I’m not typically a disclaimer sort of gal, but if you have an active imagination and especially if you love dogs, this one will be a bit disturbing. I know it was for me.

Last night and this morning, I dreamt that I was with a group of people whose Dachshund had a compulsion to cut himself open. In a routine that was artificially clean in the dream, he flipped himself over on his back and made a vertical cut starting in the middle of his chest and ending low in his abdomen, after which he would pull the two sides apart and poke at his clean, pink insides.

I was bewildered and disgusted, then deeply troubled, as his owners dismissed this as just “something he does.” “He’s fine!” they said, in that unconcerned voice one hears from an overly permissive parent when her child appears to be about to wander into traffic. Moreover, not only were they uninterested in doing something to stop the self-destructive behavior — take his knife, dull his claws, put something on him, stop him from flipping over to do it — but they also actively dissuaded me from stopping him when I instinctively tried to. “He’s fine!”
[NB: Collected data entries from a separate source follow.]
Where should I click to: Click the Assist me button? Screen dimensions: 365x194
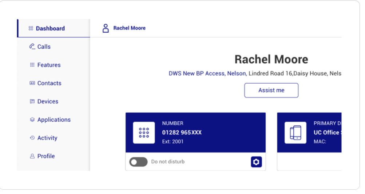point(271,90)
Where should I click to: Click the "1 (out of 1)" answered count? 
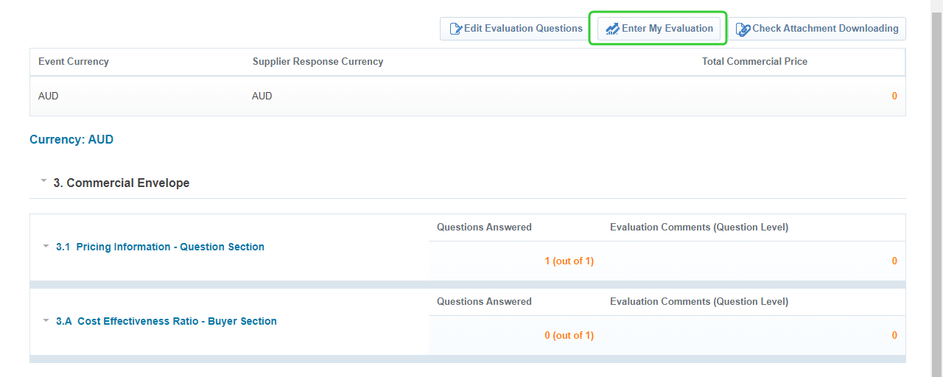[569, 261]
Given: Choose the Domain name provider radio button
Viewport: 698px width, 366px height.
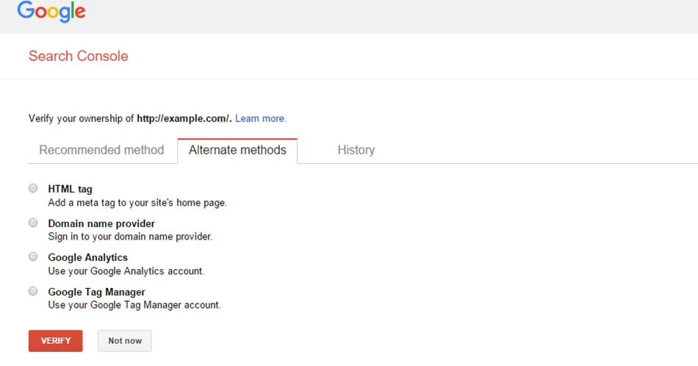Looking at the screenshot, I should click(x=33, y=223).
This happened a few times before I woke up, and each time I could see more bruising and lingering damage from the dog’s prodding on his insides. I appealed to his people again, to no avail, and that’s when I managed to wake up.

*          *          *

I immediately thought about what the heck my subconscious meant by that one and was a little surprised that immediately I seemed to know, since the dream was pretty metaphorical, more so than what’s usual for me. There was something that felt very American in their lack of caring, in their dismissal of and ignorance about what they were allowing to happen. Things happen around the world, around the country, in front of our very eyes if we have eyes to see, and we’d rather prattle on about silly things than take notice, let alone try to do something. I’ve been a little saddened of late to see how insular some of my friends are (and, let’s be fair, how insular I have been in the past and sometimes still can be when I get busy). What gets me is how much we shore up the dam of ignorance and pretend we bother staying informed, with our morning-show pseudo-news and fluff we read on the Web. We scan news-type links our friends and pseudo-friends post on Facebook while the real problems happen, the real shit happens — while the real world self-mutilates right in front of us.


I am one of the nomad-bloggers migrating here from Xanga. Its fundraising campaign to prevent its impending demise triggered the realization that even if Xanga is still around as a paid blogging platform after the 15th of this month, my time there had come. It was time for me to move on. The sense was strong: I was ready for a fresh start, a new incarnation that would reflect the person I am now — a dynamic shift from the person I was over seven years ago, when I started blogging.

I had a list of potential new handles picked out, but the name for this came to me as I was thinking about journaling about my experiences this summer: I am everything, and all at once. My interests are broad, the activities that make up my days motley. This is the source of many of my struggles, since my time and resources are finite, since I have a love-hate relationship with boundaries, since I can’t seem to specialize the way people who become really great at something do, since the possibilities for my life are expansive and this sense of breadth does nothing to help me decide which to pursue…. Yet, this is also the source of my power. I am very resilient. I am really good at many things. I am interested, observant. I have things to say.

I wasn’t quite sure about that last thing; I wasn’t quite sure whether I would start blogging anew or just let this part of my life lapse into oblivion. For now, it remains.